This is a blog by A.J. de Jong about algebraic geometry and more specifically algebraic stacks and the Stacks project.

The Stacks project is an open source text book and reference work. Its topic is algebraic stacks and the algebraic geometry that is needed to define them. The current version of the entire book can always be found here. You can also browse the chapters online by going to this page. You can freely download absolutely any of the files of the stacks project from this page.

The stacks project is a collaborative effort, but not a wiki. Its development model is more like that of an open source software project. In particular there is a maintainer who decides which changes go into the project, etc. The current maintainer is A.J. de Jong.

The stacks project is a book in progress. How can you see the recent changes to the project at this link where you can find the complete development history.

How can you reference lemmas, propositions, and theorems in a book in progress where the numbering changes over time? To do this you refer to a mathematical result by its tag. The tags system is explained here and here.
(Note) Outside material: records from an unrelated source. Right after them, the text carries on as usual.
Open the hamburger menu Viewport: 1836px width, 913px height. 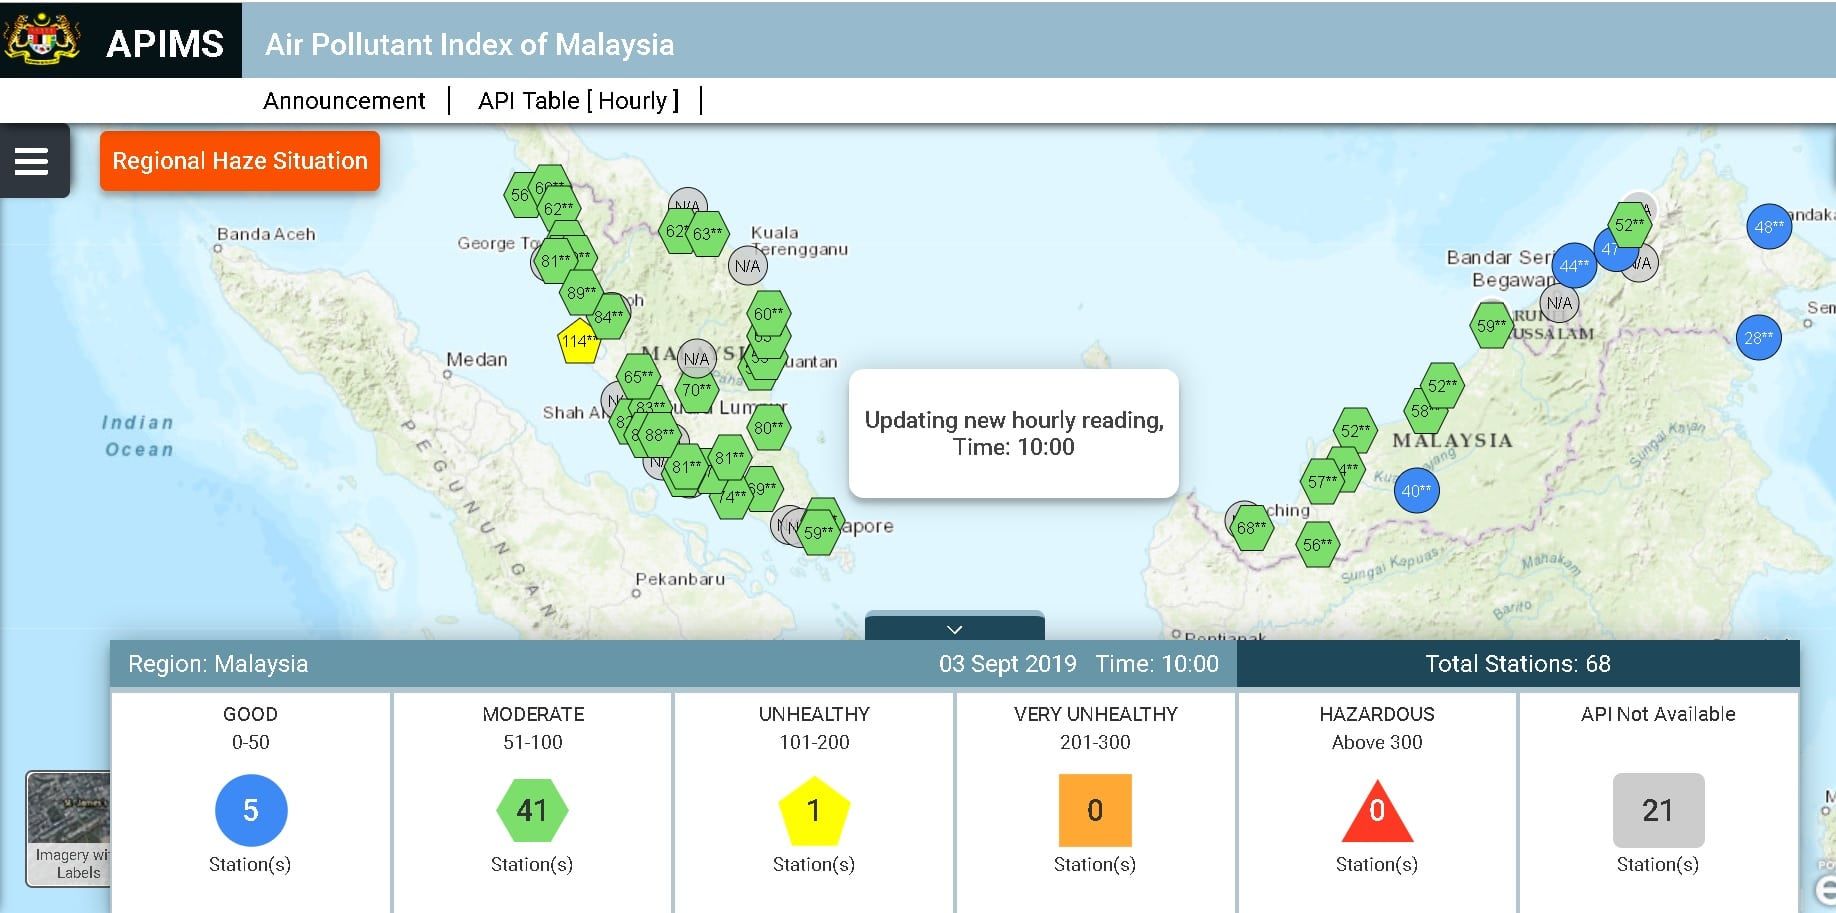(x=32, y=161)
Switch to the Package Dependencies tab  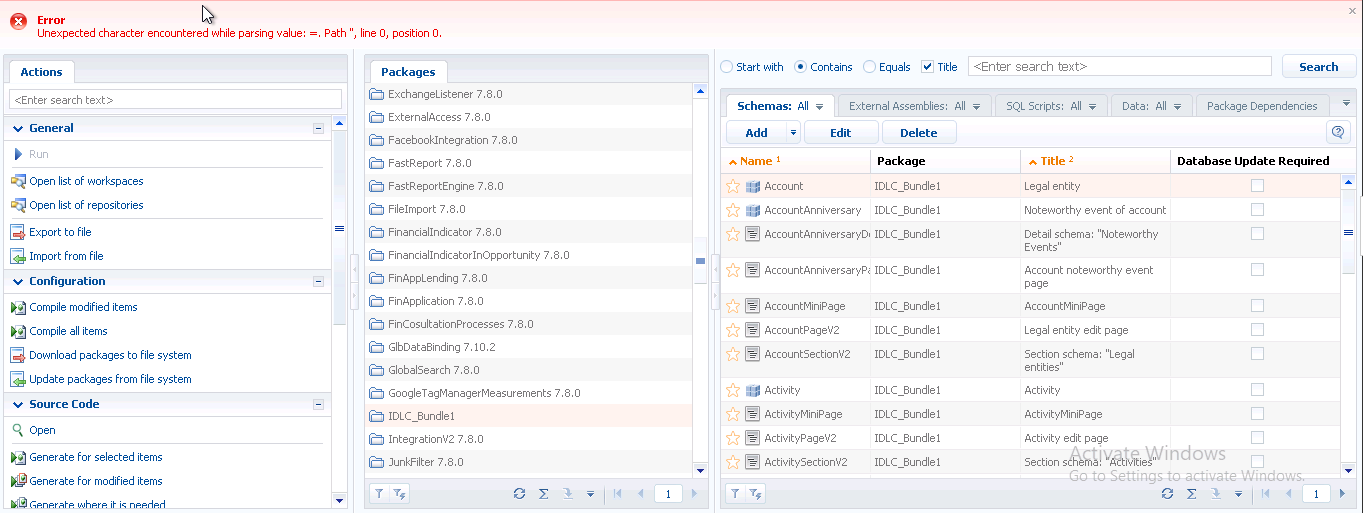(1261, 106)
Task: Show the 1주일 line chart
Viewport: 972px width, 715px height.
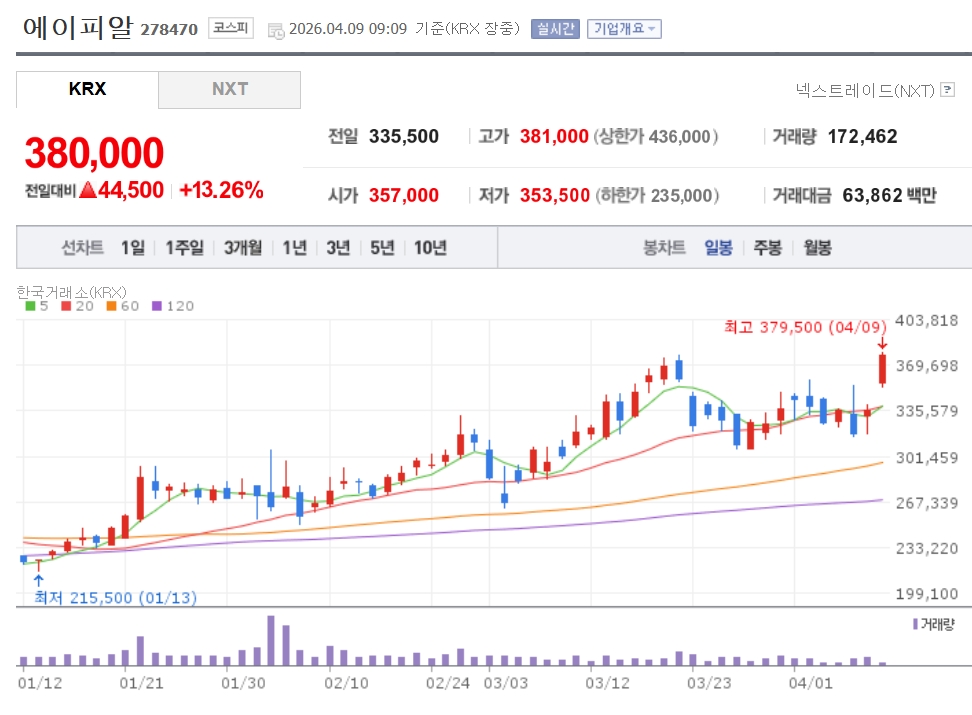Action: pyautogui.click(x=185, y=248)
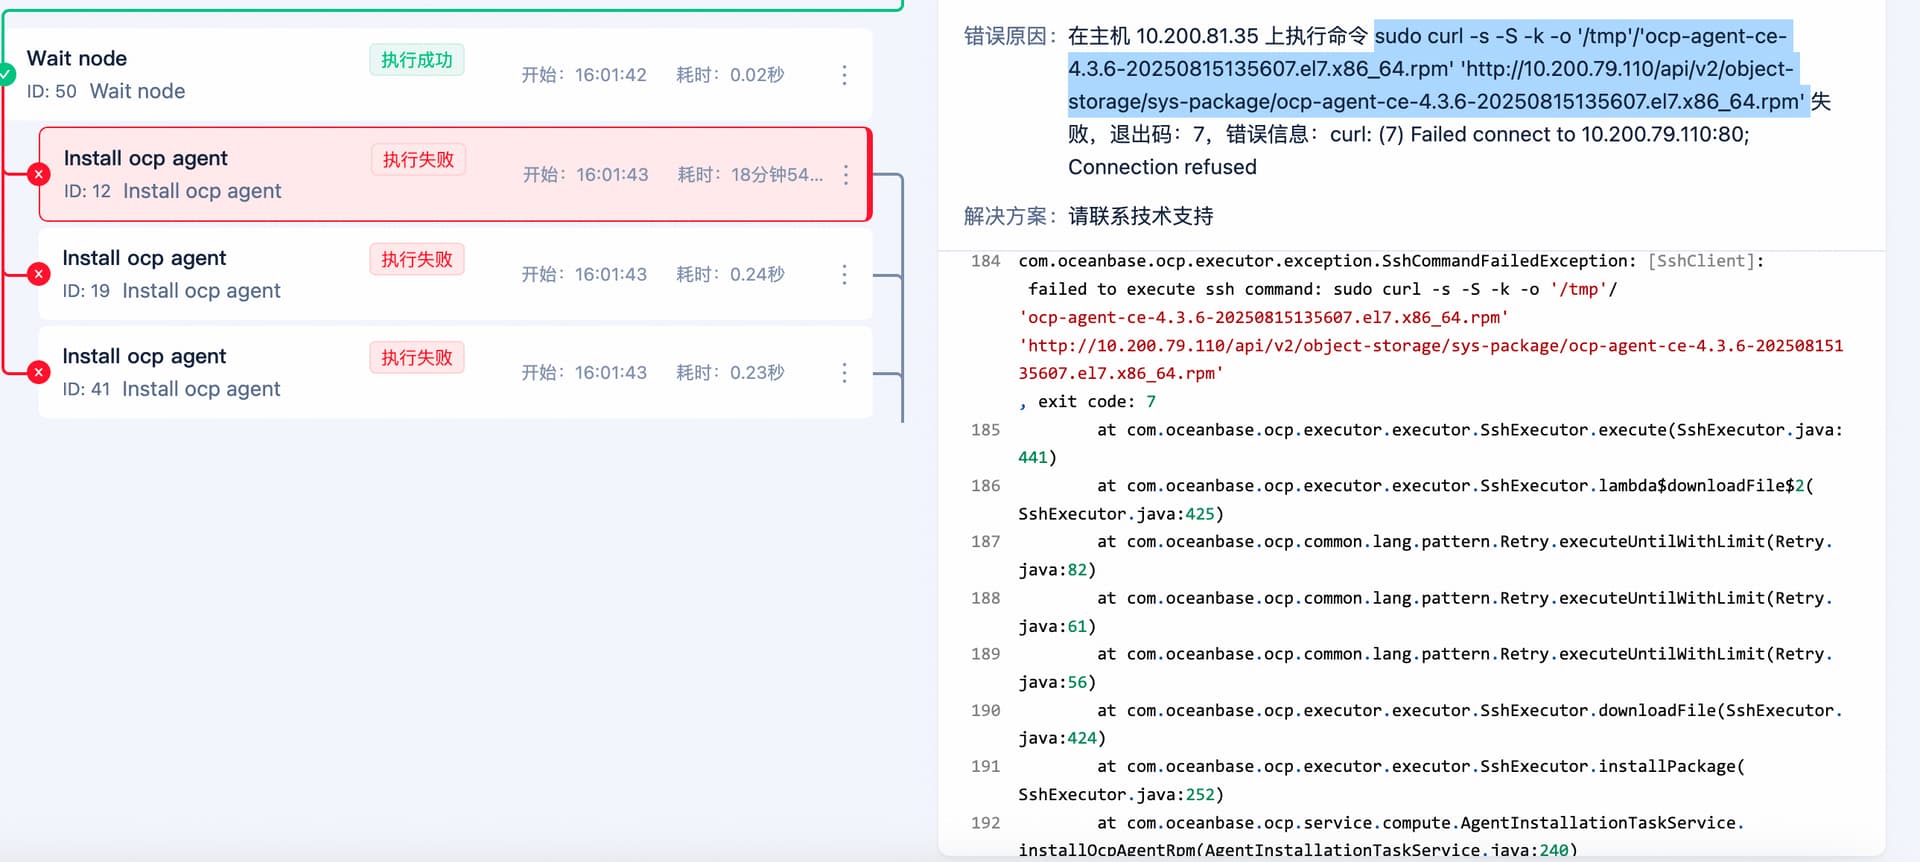Click the red package URL in the log output
Image resolution: width=1920 pixels, height=862 pixels.
click(x=1430, y=346)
How can you contribute? Here are some suggestions:

- You can leave comments on this blog if you want to give feedback in an informal manner.
- Use the stacks project by reading it! As you read you will encounter typos, small errors, places where the exposition is confusing, notation you don’t like, etc. Just email anything you find to stacks.project@gmail.com.
- Download the tex and pdf file of a chapter, and while you are reading correct any typos, or mathematical errors you see. At the end simply email the new tex file to stacks.project@gmail.com.
- You can take a look at the todo-list to get some suggestions for things that need to be done.

More global information can be found in this blog post.

Prof. de Jong,

Since you are on leave, where are you going to be this year? Is there going to be a graduate student AG seminar at Columbia?

I’ll be at the Courant institute. I will not organize a graduate student seminar this academic year.